Segment Start: TASK INPUT
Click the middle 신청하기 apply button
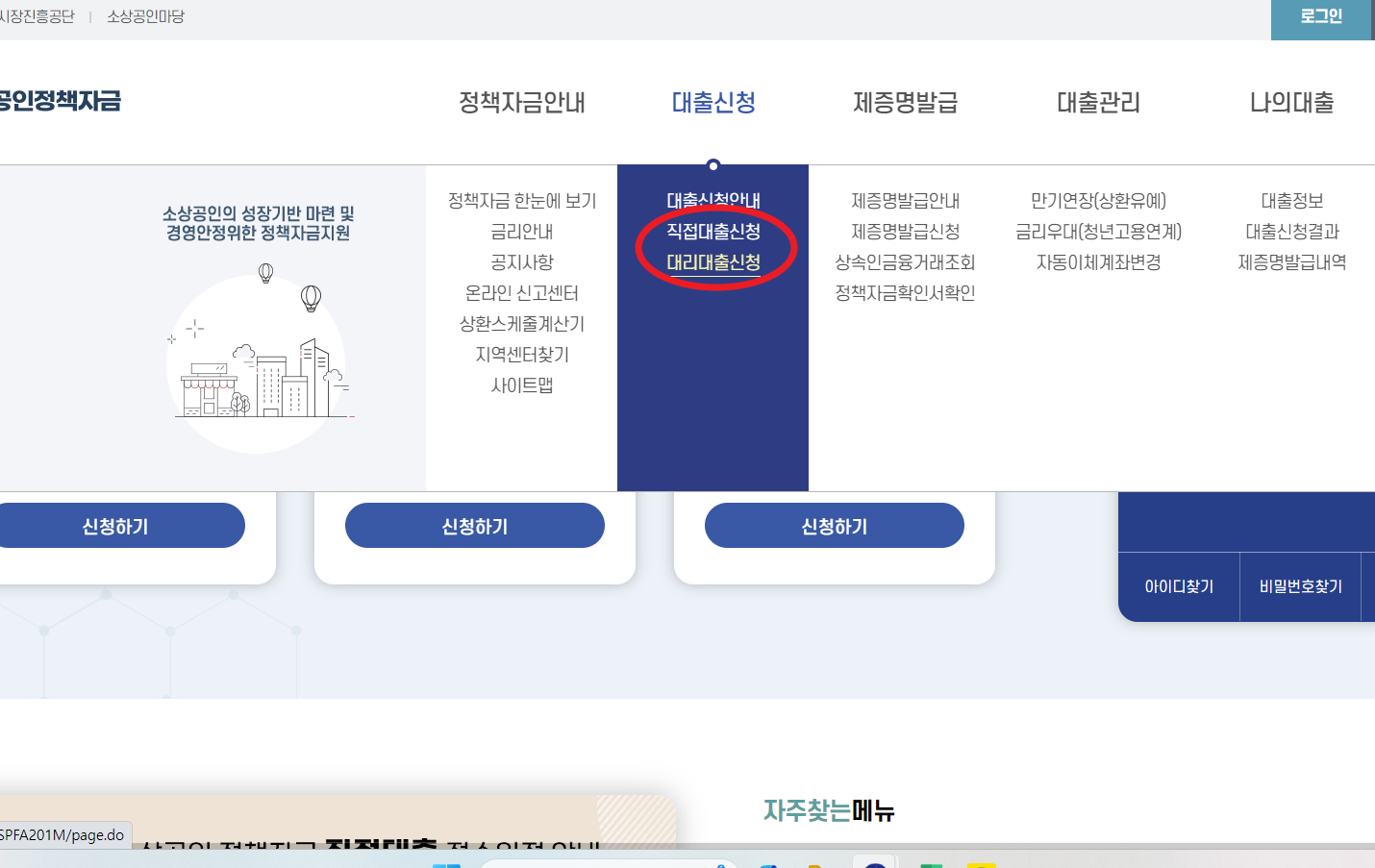The width and height of the screenshot is (1375, 868). click(x=474, y=525)
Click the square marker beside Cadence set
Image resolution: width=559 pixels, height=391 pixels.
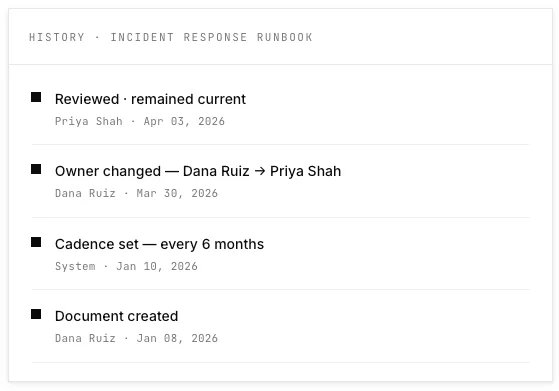(36, 242)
Segment End: TASK INPUT
DIRECTIONS FOR THIS TASK: Only the listing above, set down exactly and without pictures, belongs in the answer.

ANSWER AREA:
Click the middle 신청하기 apply button
The width and height of the screenshot is (1375, 868). click(x=474, y=525)
Click the square marker beside Cadence set
Image resolution: width=559 pixels, height=391 pixels.
(36, 242)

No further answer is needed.